Variation of the mean values of the most abundant carbonyl compounds (CCs) in the indoor (I) and outdoor (O) samples among the studied large office buildings.

10.4137_ASWR.S12153-fig3.tif

Figure 3B shows that the mean values of acetaldehyde in the I samples were higher than those in the O samples for all LOBs, with little variations in these values among either the I or O samples. The I/O ratio ranged from 1.3 for JA to 2.0 for RG. Among the LOBs, the mean values in the I and O samples from SI were the highest, followed by those at AE; AW exhibited the lowest values, whereas the highest recorded values of 38.5 and 51.1 ppbv were obtained at SI and JA, respectively.

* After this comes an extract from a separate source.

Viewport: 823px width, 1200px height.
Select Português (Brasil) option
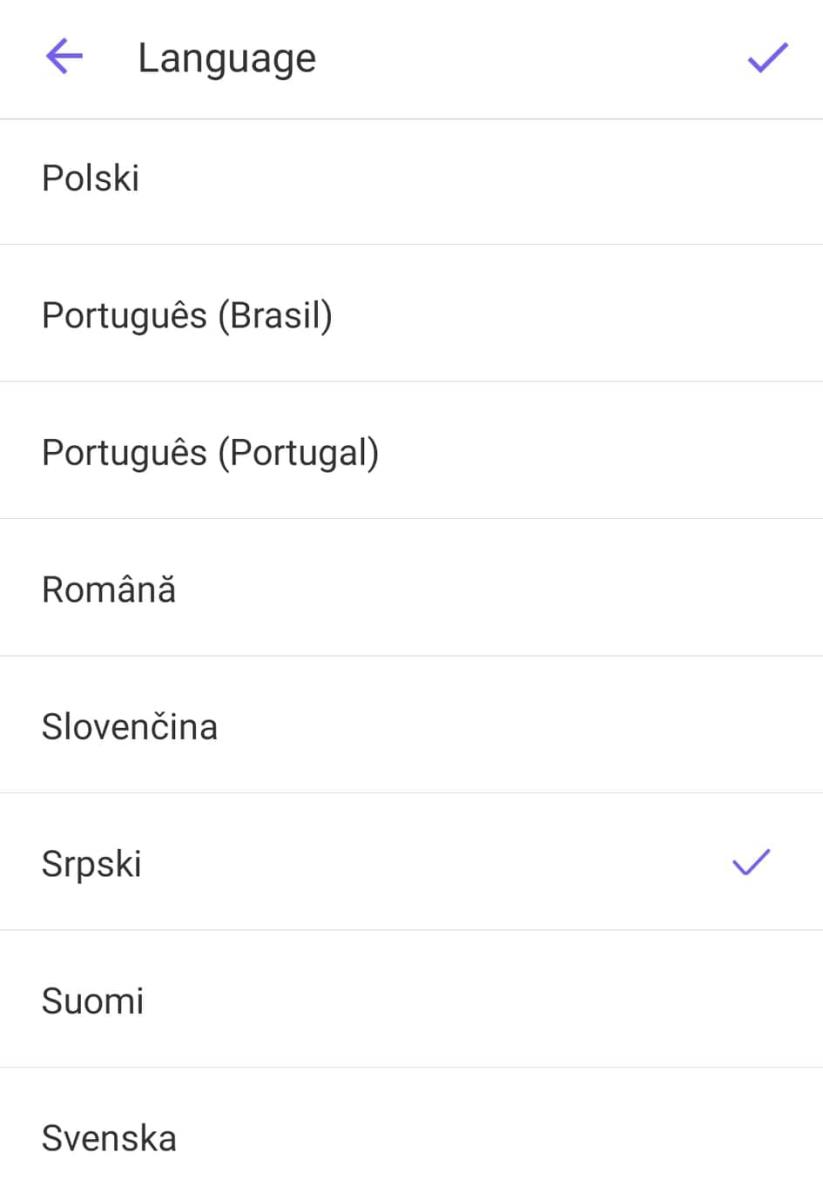click(x=187, y=316)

The highest mean values of propanal in the I and 0 samples were obtained at SI and JA, respectively, while the lowest values were obtained respectively at DT and SR (Fig. 3C). The I/O ratio for propanal ranged from 1.1 for AW to 2.2 for SI. The highest recorded values of propanal in the I and O samples were 70.8 and 62.4 ppbv from UH and JA, respectively.

The I/O ratio for MEK ranged from 0.9 for JA to 5.6 for SI. The highest recorded values of MEK in the 1 and O samples were 115.0 and 8.2 ppbv, respectively, from SI. Figure 3D shows that among the LOBs, the highest mean values of MBK in the I and O samples were obtained from SI and AW, respectively, and the lowest values were respectively from JA and UH.

No previous air quality studies performed in Kuwait have reported data on the indoor or outdoor levels of CCs.

Alcohols

Table 2 shows that the alcohols ethanol, methanol and 2-propanol were detected in more than 95% of the samples, whereas 1-butanol was detected in 13% and 1-propanol was detected in 6%. The mean value of ethanol in the I samples was significantly higher than those of the other alcohols, which were ranked in the order ethanol > methanol > 1-propanol > 2- propanol, with 1-butanol having the lowest level. The mean values for all alcohols were higher in the I sample than in the O samples (except 1-propanol), with an extremely high I/O ratio (14.7) for ethanol. The mean value of 1-propanol in the O samples was significantly higher than the values of the other alcohols in the O samples (its I/O ratio was 0.2). In addition, it exhibited the lowest detection levels.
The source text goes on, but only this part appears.